I would like to learn Hebrew.










My ambition is to say my name in every possible way.
In the meantime, here's a stab at my name in Hebrew:

נלא

I'm unsure about the alef (נ) but I've used it as in Arabic, where I have long been proud of my ability to write my name.

أ
لن

I learnt how to write my name in Arabic (as well as learning how to say 'my name is...' and counting to 10) from (I think) a Lebanese refugee who lived in Jordan called Mustapha when I was studying in Sunderland. Odd really, to be in a place like Sunderland and be surrounded by Arabs. There were - if I remember rightly - four Omanis along with Mustapha, as well as a second generation Pakistani (we had a brilliant time when Pakistan toured against England, bantering endlessly) who was a Rotherham fan and a great bloke. He used to call me Taff. Then there were two Chinese guys, an oxymoronic Geordie wide boy who sold us a telly for a tenner each, and it broke down after two weeks, a 'mature' (he liked Van der Graaf Generator and reel-to-reel tape machines but he was a good laugh if you could persuade him to get pissed) chemistry student from Carlisle, and me.
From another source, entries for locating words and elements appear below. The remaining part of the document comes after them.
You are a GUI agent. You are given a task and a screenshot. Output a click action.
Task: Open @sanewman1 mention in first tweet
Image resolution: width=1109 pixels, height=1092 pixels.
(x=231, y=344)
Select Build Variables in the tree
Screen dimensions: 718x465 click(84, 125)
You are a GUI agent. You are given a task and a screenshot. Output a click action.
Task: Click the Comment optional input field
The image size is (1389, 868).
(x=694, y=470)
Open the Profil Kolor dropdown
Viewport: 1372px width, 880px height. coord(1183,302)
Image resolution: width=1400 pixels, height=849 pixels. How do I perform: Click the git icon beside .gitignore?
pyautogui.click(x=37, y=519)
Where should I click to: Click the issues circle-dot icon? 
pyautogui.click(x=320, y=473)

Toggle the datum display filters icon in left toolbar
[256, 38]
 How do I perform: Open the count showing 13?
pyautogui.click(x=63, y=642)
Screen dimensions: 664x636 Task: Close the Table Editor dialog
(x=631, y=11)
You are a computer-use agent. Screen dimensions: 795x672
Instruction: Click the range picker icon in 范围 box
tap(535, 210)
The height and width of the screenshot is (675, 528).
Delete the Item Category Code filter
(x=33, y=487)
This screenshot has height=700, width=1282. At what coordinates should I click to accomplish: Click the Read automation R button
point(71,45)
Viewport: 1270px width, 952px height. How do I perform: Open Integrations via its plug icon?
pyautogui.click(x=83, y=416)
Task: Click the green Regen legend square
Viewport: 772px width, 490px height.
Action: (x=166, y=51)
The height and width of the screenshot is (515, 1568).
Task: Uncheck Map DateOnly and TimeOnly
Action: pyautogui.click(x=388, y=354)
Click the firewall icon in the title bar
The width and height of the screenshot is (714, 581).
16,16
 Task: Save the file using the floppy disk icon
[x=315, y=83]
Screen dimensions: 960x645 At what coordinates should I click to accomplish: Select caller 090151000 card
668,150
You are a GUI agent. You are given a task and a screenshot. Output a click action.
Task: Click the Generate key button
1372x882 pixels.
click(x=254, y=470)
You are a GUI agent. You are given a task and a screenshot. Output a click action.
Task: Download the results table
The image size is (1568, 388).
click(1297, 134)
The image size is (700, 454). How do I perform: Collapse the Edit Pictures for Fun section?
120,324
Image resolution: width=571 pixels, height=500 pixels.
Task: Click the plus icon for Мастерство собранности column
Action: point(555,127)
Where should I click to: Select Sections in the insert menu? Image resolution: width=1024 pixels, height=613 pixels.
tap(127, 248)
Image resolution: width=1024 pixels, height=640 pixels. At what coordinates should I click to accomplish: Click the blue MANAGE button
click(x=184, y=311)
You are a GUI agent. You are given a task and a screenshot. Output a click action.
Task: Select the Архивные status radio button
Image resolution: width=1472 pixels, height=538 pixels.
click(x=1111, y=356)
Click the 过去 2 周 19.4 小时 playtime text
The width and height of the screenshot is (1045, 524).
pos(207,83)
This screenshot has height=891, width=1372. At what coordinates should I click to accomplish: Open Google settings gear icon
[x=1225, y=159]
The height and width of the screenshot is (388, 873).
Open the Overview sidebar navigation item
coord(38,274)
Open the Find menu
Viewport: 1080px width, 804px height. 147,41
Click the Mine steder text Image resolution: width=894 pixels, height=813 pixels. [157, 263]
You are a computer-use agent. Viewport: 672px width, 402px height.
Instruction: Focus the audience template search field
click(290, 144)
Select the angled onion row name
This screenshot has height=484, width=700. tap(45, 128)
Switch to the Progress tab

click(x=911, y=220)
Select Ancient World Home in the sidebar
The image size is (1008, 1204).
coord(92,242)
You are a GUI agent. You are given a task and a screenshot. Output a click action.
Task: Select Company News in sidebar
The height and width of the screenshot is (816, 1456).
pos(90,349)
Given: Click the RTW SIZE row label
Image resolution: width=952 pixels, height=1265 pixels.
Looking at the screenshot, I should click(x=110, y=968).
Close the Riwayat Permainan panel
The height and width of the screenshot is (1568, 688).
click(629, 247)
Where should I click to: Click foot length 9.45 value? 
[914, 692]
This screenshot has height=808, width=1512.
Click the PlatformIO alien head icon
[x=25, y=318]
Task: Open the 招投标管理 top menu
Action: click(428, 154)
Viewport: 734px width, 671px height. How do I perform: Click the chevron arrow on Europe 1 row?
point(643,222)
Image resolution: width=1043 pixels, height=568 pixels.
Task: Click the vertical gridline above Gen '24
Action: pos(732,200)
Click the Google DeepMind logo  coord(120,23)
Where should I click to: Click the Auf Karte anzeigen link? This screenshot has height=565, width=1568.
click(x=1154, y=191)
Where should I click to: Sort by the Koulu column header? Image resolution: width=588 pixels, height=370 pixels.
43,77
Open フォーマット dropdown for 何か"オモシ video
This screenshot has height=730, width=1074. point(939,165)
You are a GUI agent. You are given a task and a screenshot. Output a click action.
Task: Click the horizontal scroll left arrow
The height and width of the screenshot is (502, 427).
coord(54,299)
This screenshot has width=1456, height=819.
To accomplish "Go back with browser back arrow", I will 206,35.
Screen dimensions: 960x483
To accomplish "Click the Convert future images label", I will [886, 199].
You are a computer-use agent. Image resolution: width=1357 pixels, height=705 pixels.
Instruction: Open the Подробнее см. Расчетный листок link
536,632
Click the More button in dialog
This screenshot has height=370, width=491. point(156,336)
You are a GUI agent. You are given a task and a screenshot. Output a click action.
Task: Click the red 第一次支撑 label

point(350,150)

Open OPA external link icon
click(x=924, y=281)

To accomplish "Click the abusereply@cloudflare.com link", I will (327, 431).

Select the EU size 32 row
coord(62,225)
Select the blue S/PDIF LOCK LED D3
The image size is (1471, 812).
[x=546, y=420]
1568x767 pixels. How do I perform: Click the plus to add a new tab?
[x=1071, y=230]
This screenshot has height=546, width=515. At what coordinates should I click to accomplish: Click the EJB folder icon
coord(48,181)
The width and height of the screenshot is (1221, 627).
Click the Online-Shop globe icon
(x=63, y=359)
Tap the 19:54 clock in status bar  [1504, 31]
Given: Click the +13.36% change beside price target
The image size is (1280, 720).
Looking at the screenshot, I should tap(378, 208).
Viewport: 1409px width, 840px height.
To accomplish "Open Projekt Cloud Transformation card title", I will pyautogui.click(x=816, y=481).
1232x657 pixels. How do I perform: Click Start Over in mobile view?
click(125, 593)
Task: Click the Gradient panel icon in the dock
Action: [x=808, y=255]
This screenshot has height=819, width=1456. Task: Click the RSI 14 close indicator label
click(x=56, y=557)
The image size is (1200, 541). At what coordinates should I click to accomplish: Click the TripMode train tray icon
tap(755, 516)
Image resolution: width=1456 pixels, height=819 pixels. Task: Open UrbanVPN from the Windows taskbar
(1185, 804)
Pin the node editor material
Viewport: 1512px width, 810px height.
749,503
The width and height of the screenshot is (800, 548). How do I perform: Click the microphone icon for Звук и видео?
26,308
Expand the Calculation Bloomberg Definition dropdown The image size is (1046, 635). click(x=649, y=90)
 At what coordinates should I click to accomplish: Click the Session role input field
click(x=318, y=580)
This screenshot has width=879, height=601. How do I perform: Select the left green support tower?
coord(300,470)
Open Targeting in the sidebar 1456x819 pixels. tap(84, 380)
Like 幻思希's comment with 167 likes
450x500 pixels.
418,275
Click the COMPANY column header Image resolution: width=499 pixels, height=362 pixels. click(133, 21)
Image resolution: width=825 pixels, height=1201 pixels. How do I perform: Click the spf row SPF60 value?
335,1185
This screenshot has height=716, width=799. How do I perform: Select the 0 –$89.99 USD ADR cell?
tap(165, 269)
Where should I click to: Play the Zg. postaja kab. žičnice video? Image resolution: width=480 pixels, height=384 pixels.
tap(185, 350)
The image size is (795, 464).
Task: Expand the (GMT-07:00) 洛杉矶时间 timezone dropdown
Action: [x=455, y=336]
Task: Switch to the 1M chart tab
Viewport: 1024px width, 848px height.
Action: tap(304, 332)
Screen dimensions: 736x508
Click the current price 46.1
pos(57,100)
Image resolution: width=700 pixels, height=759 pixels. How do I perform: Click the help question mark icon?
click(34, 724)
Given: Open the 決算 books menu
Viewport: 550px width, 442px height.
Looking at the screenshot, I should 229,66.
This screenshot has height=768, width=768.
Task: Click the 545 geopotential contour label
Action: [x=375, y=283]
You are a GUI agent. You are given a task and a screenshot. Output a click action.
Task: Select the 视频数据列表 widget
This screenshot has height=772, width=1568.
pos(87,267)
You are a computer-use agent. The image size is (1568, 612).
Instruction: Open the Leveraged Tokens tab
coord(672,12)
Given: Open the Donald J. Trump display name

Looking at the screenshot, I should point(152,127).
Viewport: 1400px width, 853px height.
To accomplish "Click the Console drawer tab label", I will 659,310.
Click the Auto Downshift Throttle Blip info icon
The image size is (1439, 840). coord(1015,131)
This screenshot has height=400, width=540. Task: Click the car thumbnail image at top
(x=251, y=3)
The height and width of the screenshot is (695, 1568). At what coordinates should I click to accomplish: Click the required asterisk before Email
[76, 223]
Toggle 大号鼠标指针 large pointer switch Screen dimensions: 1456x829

We all shared a student block in residences called the Poly Precinct, a sort of proto Big Brother house, but without any women, as I look back. The Omani guys were all quite young, though they said they had wives and kids at home, and they spoke English quite poorly. They would say: "Mustapha is Shia" in low voices when he was not around and would mime slapping the backs of their heads and frown. He was somewhat older (maybe in his late twenties) and spoke English well. He would frequently have heated discussions with them in Arabic and smoked like a chimney. How little of the world I understood in those days.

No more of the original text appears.